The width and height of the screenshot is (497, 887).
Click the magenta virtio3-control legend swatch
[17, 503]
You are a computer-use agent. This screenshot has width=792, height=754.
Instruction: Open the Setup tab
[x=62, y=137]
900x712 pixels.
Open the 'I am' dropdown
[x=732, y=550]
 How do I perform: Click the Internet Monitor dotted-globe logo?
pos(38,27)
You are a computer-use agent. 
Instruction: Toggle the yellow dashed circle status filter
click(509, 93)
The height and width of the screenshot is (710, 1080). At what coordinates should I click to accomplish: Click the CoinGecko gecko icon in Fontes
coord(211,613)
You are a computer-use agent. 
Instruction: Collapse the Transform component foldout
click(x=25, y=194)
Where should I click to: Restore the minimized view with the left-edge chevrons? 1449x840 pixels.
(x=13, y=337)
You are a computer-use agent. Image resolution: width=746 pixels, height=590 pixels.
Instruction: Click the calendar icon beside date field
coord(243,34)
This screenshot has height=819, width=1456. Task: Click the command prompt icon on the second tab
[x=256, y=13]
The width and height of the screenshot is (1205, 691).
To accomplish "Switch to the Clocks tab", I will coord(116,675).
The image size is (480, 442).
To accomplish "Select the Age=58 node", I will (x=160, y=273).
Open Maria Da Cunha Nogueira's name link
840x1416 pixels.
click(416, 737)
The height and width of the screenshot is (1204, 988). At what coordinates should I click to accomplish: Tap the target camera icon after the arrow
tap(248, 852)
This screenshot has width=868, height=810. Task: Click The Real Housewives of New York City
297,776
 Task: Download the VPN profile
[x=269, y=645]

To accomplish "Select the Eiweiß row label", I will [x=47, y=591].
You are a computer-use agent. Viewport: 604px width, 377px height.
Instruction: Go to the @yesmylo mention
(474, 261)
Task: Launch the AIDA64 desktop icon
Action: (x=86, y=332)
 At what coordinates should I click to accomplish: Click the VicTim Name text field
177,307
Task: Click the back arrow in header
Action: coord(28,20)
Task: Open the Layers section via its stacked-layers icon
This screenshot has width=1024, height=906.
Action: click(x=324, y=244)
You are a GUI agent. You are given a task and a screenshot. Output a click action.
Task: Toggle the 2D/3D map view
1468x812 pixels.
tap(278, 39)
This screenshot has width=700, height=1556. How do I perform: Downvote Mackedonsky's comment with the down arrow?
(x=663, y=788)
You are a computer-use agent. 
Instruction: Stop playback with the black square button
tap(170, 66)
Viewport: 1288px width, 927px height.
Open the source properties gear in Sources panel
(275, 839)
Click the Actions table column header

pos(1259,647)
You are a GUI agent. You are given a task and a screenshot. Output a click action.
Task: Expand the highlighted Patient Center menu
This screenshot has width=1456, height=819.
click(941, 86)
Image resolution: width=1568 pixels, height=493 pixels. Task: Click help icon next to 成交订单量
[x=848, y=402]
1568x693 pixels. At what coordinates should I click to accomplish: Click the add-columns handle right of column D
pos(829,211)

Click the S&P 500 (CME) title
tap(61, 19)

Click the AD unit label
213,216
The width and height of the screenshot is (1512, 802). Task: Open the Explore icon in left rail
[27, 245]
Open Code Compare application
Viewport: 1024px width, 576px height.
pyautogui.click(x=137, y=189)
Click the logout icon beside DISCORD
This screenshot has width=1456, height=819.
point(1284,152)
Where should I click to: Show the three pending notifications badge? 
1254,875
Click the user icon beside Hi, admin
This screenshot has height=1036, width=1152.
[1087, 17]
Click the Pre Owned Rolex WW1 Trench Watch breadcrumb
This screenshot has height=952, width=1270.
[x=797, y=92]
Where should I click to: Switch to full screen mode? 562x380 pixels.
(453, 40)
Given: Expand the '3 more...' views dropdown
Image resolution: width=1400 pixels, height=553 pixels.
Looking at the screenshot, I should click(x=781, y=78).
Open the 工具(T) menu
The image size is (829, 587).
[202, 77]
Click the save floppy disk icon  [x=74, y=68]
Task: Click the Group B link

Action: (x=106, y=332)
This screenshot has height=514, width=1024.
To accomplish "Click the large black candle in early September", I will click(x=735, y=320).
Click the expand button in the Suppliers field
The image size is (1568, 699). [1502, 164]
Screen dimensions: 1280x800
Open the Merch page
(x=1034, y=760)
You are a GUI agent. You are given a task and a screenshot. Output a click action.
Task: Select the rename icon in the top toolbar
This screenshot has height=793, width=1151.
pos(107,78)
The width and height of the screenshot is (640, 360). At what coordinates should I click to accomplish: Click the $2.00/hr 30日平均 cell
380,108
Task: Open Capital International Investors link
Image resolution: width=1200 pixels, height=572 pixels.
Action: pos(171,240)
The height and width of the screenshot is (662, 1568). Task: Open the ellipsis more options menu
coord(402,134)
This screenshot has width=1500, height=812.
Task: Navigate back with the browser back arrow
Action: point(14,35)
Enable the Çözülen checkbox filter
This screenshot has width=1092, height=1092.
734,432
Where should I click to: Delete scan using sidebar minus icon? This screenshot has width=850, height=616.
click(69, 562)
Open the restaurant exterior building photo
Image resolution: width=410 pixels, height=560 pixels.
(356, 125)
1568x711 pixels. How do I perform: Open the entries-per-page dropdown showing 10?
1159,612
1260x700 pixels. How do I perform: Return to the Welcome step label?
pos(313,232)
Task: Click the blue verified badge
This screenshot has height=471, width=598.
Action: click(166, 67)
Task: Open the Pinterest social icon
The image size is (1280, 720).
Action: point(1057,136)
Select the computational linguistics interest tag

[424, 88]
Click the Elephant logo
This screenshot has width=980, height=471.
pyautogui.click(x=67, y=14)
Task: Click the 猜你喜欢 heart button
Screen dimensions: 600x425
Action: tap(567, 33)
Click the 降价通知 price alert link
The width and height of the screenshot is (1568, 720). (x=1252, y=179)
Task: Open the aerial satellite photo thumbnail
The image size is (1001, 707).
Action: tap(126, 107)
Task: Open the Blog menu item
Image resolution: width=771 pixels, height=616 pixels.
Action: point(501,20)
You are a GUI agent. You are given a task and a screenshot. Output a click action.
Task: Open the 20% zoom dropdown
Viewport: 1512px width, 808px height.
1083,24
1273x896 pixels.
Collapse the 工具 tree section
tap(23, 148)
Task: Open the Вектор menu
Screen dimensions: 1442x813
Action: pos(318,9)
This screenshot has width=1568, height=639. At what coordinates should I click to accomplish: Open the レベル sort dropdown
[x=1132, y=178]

#####

WRITTEN PROBLEM
Rewrite the lines above with "computer-use agent" changed to "desktop assistant" everywhere and nothing else altered.

ANSWER FOR THE TASK
The width and height of the screenshot is (497, 887).
Click the magenta virtio3-control legend swatch
[17, 503]
You are a desktop assistant. This screenshot has width=792, height=754.
Instruction: Open the Setup tab
[x=62, y=137]
900x712 pixels.
Open the 'I am' dropdown
[x=732, y=550]
 How do I perform: Click the Internet Monitor dotted-globe logo?
pos(38,27)
You are a desktop assistant. 
Instruction: Toggle the yellow dashed circle status filter
click(509, 93)
The height and width of the screenshot is (710, 1080). At what coordinates should I click to accomplish: Click the CoinGecko gecko icon in Fontes
coord(211,613)
You are a desktop assistant. 
Instruction: Collapse the Transform component foldout
click(x=25, y=194)
Where should I click to: Restore the minimized view with the left-edge chevrons? 1449x840 pixels.
(x=13, y=337)
You are a desktop assistant. Image resolution: width=746 pixels, height=590 pixels.
Instruction: Click the calendar icon beside date field
coord(243,34)
This screenshot has height=819, width=1456. Task: Click the command prompt icon on the second tab
[x=256, y=13]
The width and height of the screenshot is (1205, 691).
To accomplish "Switch to the Clocks tab", I will coord(116,675).
The image size is (480, 442).
To accomplish "Select the Age=58 node", I will (x=160, y=273).
Open Maria Da Cunha Nogueira's name link
840x1416 pixels.
click(416, 737)
The height and width of the screenshot is (1204, 988). At what coordinates should I click to accomplish: Tap the target camera icon after the arrow
tap(248, 852)
This screenshot has width=868, height=810. Task: Click The Real Housewives of New York City
297,776
 Task: Download the VPN profile
[x=269, y=645]

To accomplish "Select the Eiweiß row label", I will [x=47, y=591].
You are a desktop assistant. Viewport: 604px width, 377px height.
Instruction: Go to the @yesmylo mention
(474, 261)
Task: Launch the AIDA64 desktop icon
Action: (x=86, y=332)
 At what coordinates should I click to accomplish: Click the VicTim Name text field
177,307
Task: Click the back arrow in header
Action: coord(28,20)
Task: Open the Layers section via its stacked-layers icon
This screenshot has width=1024, height=906.
Action: click(x=324, y=244)
You are a GUI agent. You are given a task and a screenshot. Output a click action.
Task: Toggle the 2D/3D map view
1468x812 pixels.
tap(278, 39)
This screenshot has width=700, height=1556. How do I perform: Downvote Mackedonsky's comment with the down arrow?
(x=663, y=788)
You are a desktop assistant. 
Instruction: Stop playback with the black square button
tap(170, 66)
Viewport: 1288px width, 927px height.
Open the source properties gear in Sources panel
(275, 839)
Click the Actions table column header

pos(1259,647)
You are a GUI agent. You are given a task and a screenshot. Output a click action.
Task: Expand the highlighted Patient Center menu
This screenshot has width=1456, height=819.
click(941, 86)
Image resolution: width=1568 pixels, height=493 pixels. Task: Click help icon next to 成交订单量
[x=848, y=402]
1568x693 pixels. At what coordinates should I click to accomplish: Click the add-columns handle right of column D
pos(829,211)

Click the S&P 500 (CME) title
tap(61, 19)

Click the AD unit label
213,216
The width and height of the screenshot is (1512, 802). Task: Open the Explore icon in left rail
[27, 245]
Open Code Compare application
Viewport: 1024px width, 576px height.
pyautogui.click(x=137, y=189)
Click the logout icon beside DISCORD
This screenshot has width=1456, height=819.
point(1284,152)
Where should I click to: Show the three pending notifications badge? 
1254,875
Click the user icon beside Hi, admin
This screenshot has height=1036, width=1152.
[1087, 17]
Click the Pre Owned Rolex WW1 Trench Watch breadcrumb
This screenshot has height=952, width=1270.
[x=797, y=92]
Where should I click to: Switch to full screen mode? 562x380 pixels.
(453, 40)
Given: Expand the '3 more...' views dropdown
Image resolution: width=1400 pixels, height=553 pixels.
Looking at the screenshot, I should click(x=781, y=78).
Open the 工具(T) menu
The image size is (829, 587).
[202, 77]
Click the save floppy disk icon  [x=74, y=68]
Task: Click the Group B link

Action: (x=106, y=332)
This screenshot has height=514, width=1024.
To accomplish "Click the large black candle in early September", I will click(x=735, y=320).
Click the expand button in the Suppliers field
The image size is (1568, 699). [1502, 164]
Screen dimensions: 1280x800
Open the Merch page
(x=1034, y=760)
You are a GUI agent. You are given a task and a screenshot. Output a click action.
Task: Select the rename icon in the top toolbar
This screenshot has height=793, width=1151.
pos(107,78)
The width and height of the screenshot is (640, 360). At what coordinates should I click to accomplish: Click the $2.00/hr 30日平均 cell
380,108
Task: Open Capital International Investors link
Image resolution: width=1200 pixels, height=572 pixels.
Action: pos(171,240)
The height and width of the screenshot is (662, 1568). Task: Open the ellipsis more options menu
coord(402,134)
This screenshot has width=1500, height=812.
Task: Navigate back with the browser back arrow
Action: point(14,35)
Enable the Çözülen checkbox filter
This screenshot has width=1092, height=1092.
734,432
Where should I click to: Delete scan using sidebar minus icon? This screenshot has width=850, height=616.
click(69, 562)
Open the restaurant exterior building photo
Image resolution: width=410 pixels, height=560 pixels.
(356, 125)
1568x711 pixels. How do I perform: Open the entries-per-page dropdown showing 10?
1159,612
1260x700 pixels. How do I perform: Return to the Welcome step label?
pos(313,232)
Task: Click the blue verified badge
This screenshot has height=471, width=598.
Action: click(166, 67)
Task: Open the Pinterest social icon
The image size is (1280, 720).
Action: point(1057,136)
Select the computational linguistics interest tag

[424, 88]
Click the Elephant logo
This screenshot has width=980, height=471.
pyautogui.click(x=67, y=14)
Task: Click the 猜你喜欢 heart button
Screen dimensions: 600x425
Action: tap(567, 33)
Click the 降价通知 price alert link
The width and height of the screenshot is (1568, 720). (x=1252, y=179)
Task: Open the aerial satellite photo thumbnail
The image size is (1001, 707).
Action: tap(126, 107)
Task: Open the Blog menu item
Image resolution: width=771 pixels, height=616 pixels.
Action: point(501,20)
You are a GUI agent. You are given a task and a screenshot. Output a click action.
Task: Open the 20% zoom dropdown
Viewport: 1512px width, 808px height.
1083,24
1273x896 pixels.
Collapse the 工具 tree section
tap(23, 148)
Task: Open the Вектор menu
Screen dimensions: 1442x813
Action: pos(318,9)
This screenshot has width=1568, height=639. At what coordinates should I click to accomplish: Open the レベル sort dropdown
[x=1132, y=178]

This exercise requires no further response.